_WORK INSTRUCTIONS_:
Copy out exactly the stretch below, from the line with "Click the Open Dataset folder icon" through the line with "Task: Click the New JUnit Test Case icon", both included; the pictures stay out.

Collected data
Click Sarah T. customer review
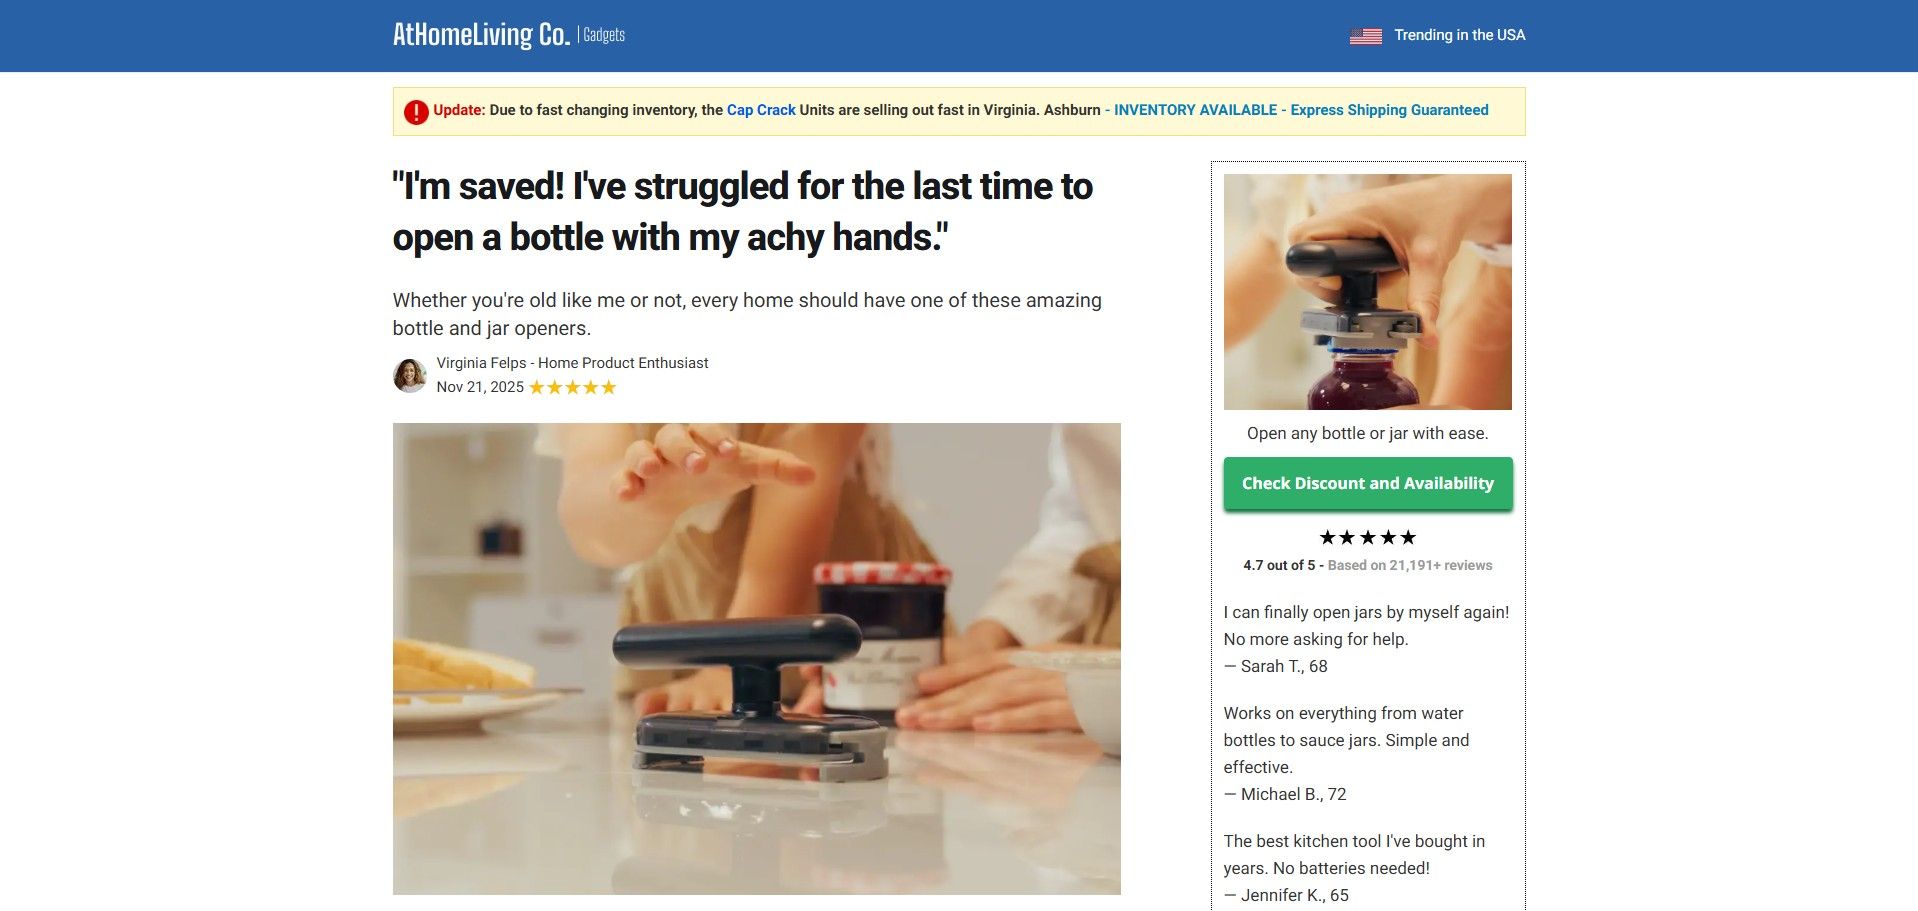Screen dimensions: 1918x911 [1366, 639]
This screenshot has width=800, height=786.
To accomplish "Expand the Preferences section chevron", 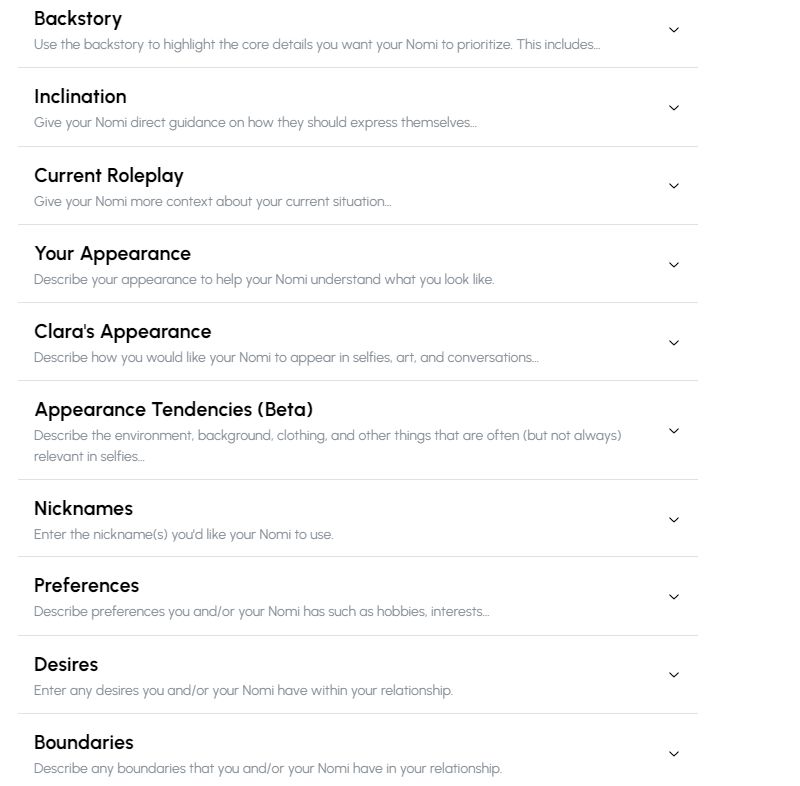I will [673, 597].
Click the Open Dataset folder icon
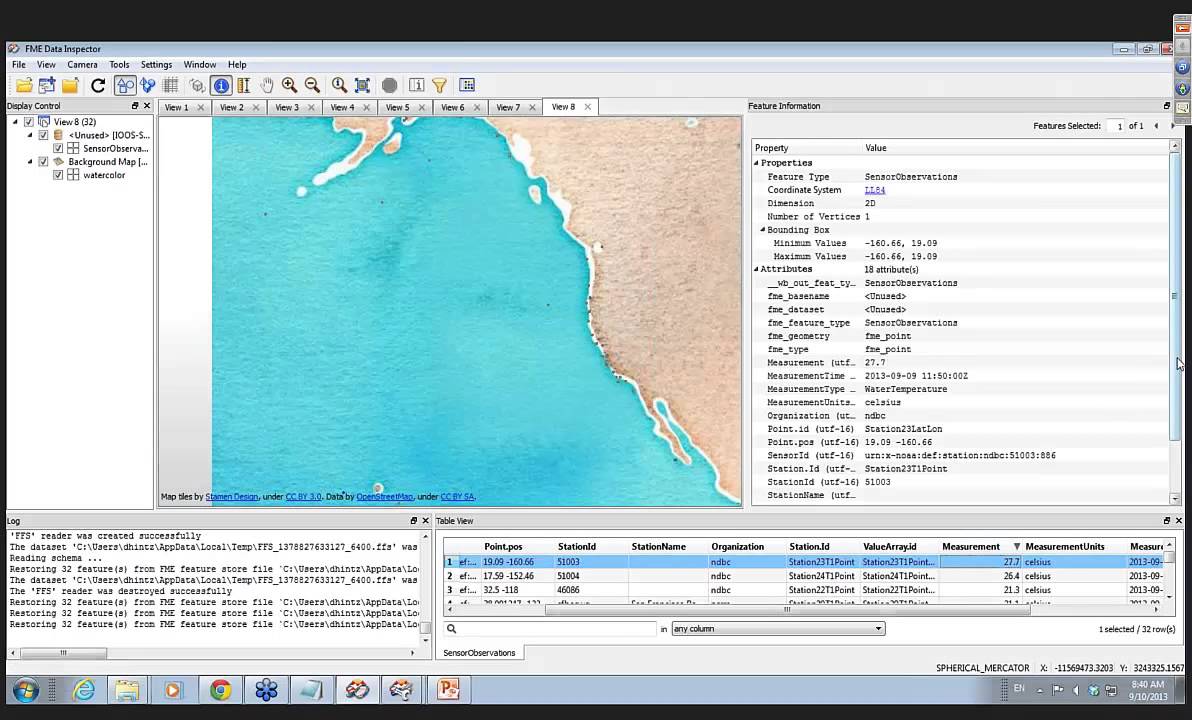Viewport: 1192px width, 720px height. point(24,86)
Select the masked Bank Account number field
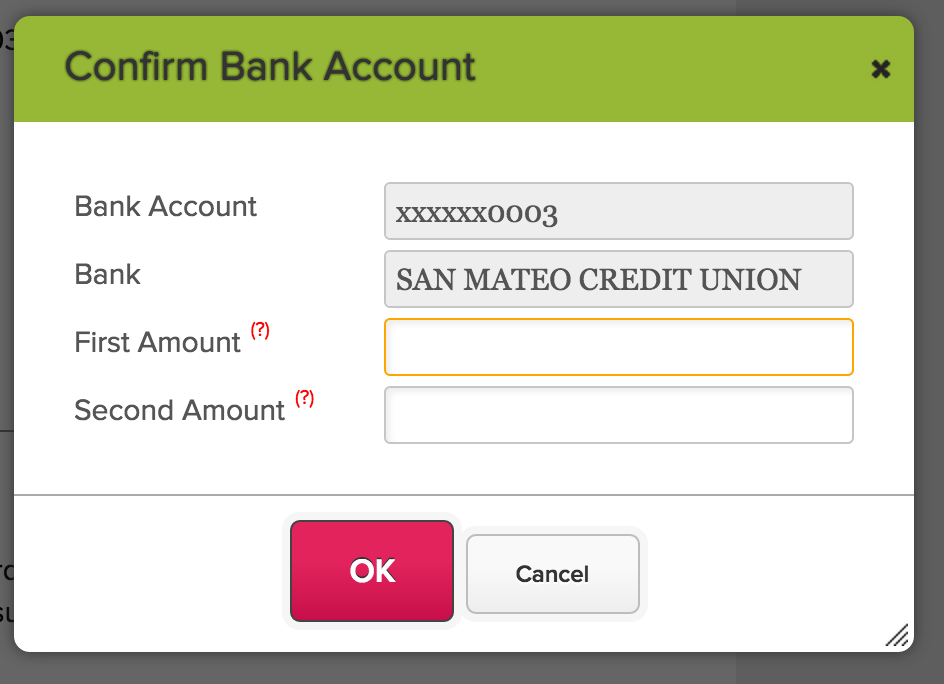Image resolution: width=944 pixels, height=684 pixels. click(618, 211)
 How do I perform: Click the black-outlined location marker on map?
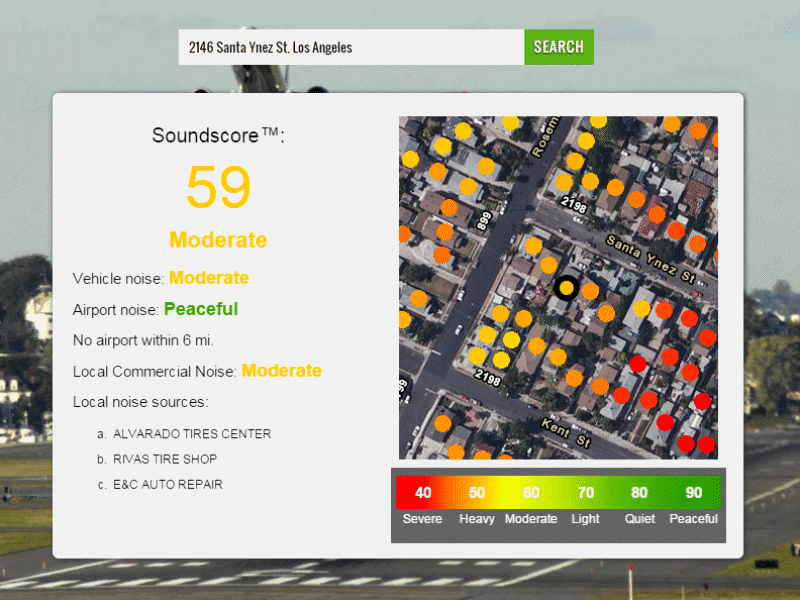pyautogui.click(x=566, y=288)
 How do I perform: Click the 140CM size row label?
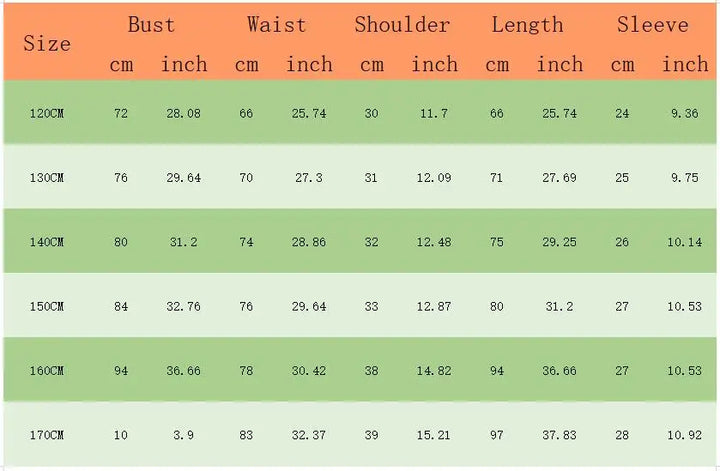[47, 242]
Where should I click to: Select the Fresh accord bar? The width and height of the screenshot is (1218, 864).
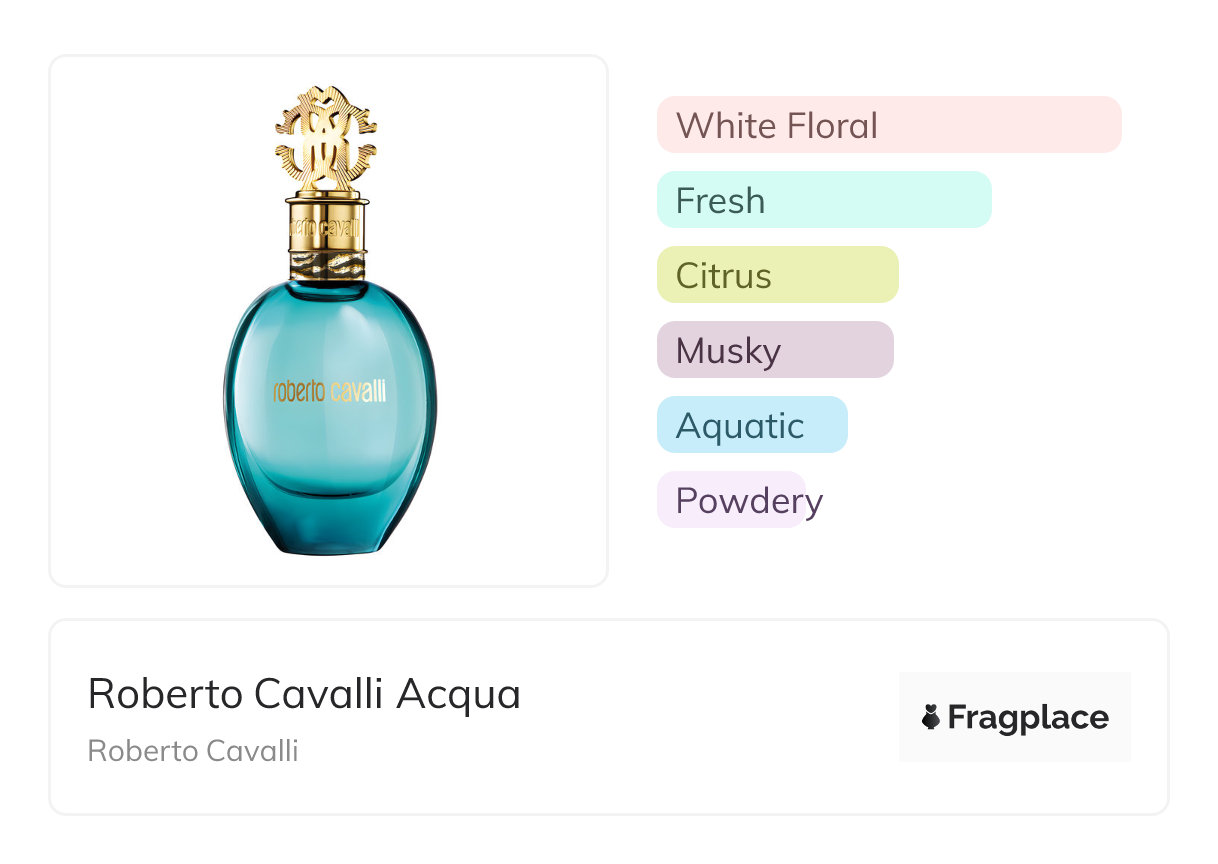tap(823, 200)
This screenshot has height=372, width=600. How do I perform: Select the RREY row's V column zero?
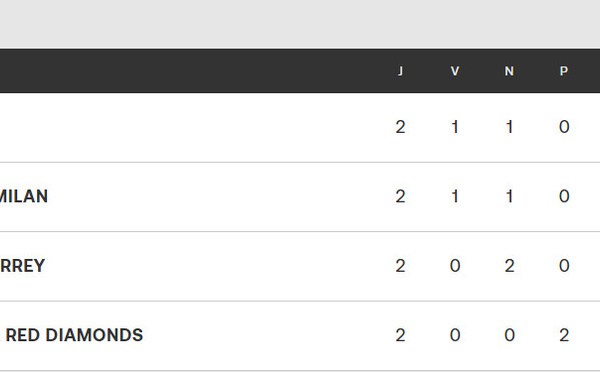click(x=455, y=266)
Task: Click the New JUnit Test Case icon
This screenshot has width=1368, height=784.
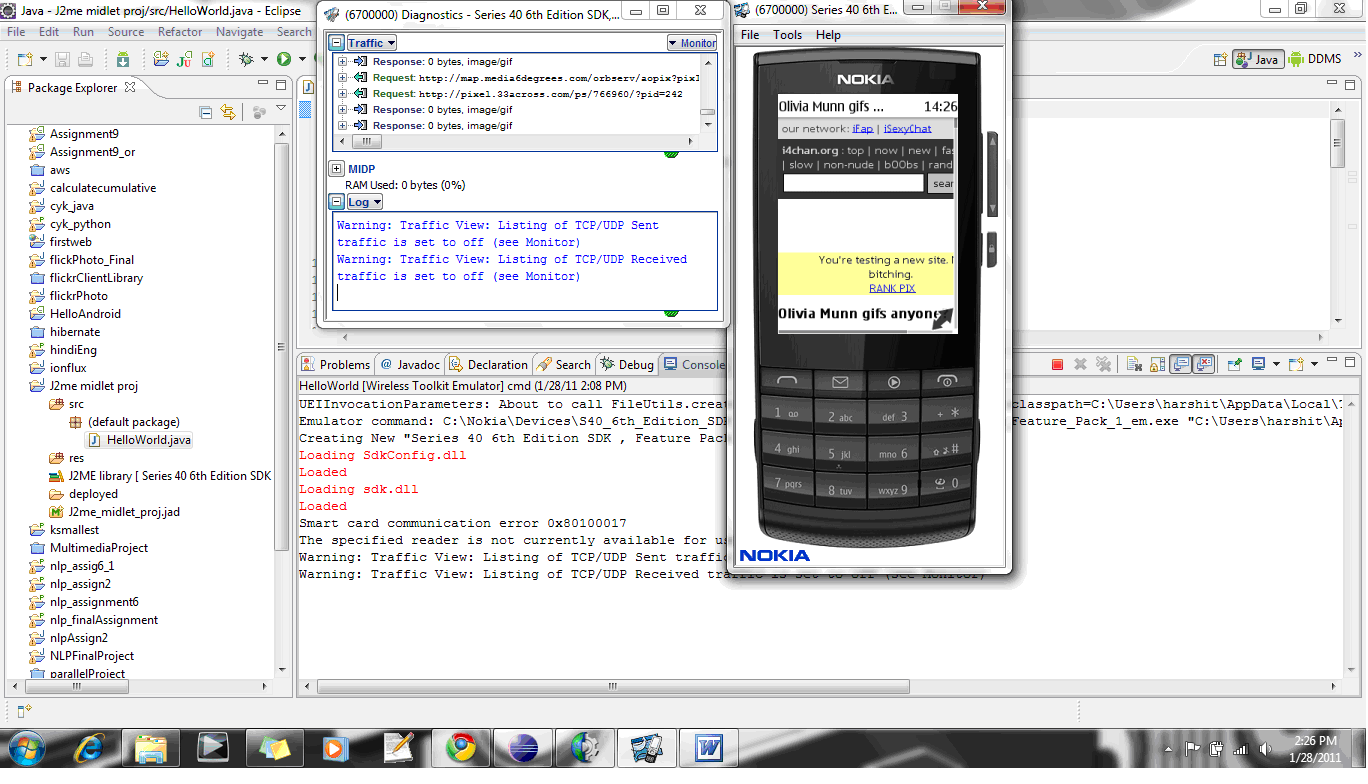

_ANSWER BELOW_:
Click the Open Dataset folder icon
Viewport: 1192px width, 720px height. point(24,86)
Select the masked Bank Account number field
Image resolution: width=944 pixels, height=684 pixels. click(618, 211)
 How do I perform: Click the black-outlined location marker on map?
pyautogui.click(x=566, y=288)
 How do I perform: Click the 140CM size row label?
[47, 242]
Where should I click to: Select the Fresh accord bar? The width and height of the screenshot is (1218, 864).
tap(823, 200)
This screenshot has height=372, width=600. How do I perform: Select the RREY row's V column zero?
click(x=455, y=266)
Task: Click the New JUnit Test Case icon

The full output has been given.